The 13 track album opens with the blistering ‘Ruination’ which cuts through the bullshit of small time promoters and blaggers with consummate swagger and melody while ‘I Dare To Breathe’ is an amphetamine driven anthem to paranoia.
‘When You Were 17’ is almost-tender and tells of first tattoos and under age booze whilst the more chilling ‘Ignored To Death’ rails against isolation and homelessness.
The explosive ‘Born In A War’ rages along like a missile ravaging a third world country and warns ‘See how they treat refugees? That’s how they’ll treat you and me’.
Elgar’s ‘Nimrod’ reworked with a pulsating bass synth opens the title track where vocals soar like Spitfires over the crunching de-tuned riff and spit fury over the hypocrisy of putting war memorials before people.

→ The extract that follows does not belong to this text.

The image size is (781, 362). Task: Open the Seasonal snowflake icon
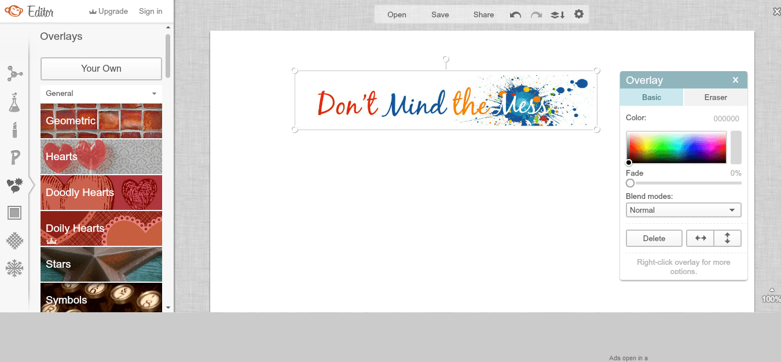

The dystopian ‘Poverty Face’ hits you with the opening line ‘Disinheriting the meek, slyly killing off the weak’ and is counter balanced by the more up beat ‘How The Other Half Lives’.
‘No Evil’ is a relentless attack on the normalisation of the suffering and death of billions of animals for the meat industry.
‘Battle of Britain’ pulls no punches in covering topics from austerity and factory farming to the pernicious influence of the mainstream media – ‘Led by lies lambs to the slaughter, tax exiles say who you vote for’. Brexit, fake patriotism and cognitive dissonance all get a good kicking too.
The penultimate track is the epic ‘You Can’t Fool All Of The People’ which mixes baritone guitar with Celtic rhythms and orchestra climaxing in an epic James Bondesque heavy guitar/orchestral blend and breaks every rule in the Punk Police hand book whilst pleading for unity against a rigged political system. ‘Pulling Teeth’ with it’s ominous riff and hilariously frustrated lyrics ‘Dithering jibbering solid as jam, is it fair I’m both the woman and the man’ closes the album in manic style.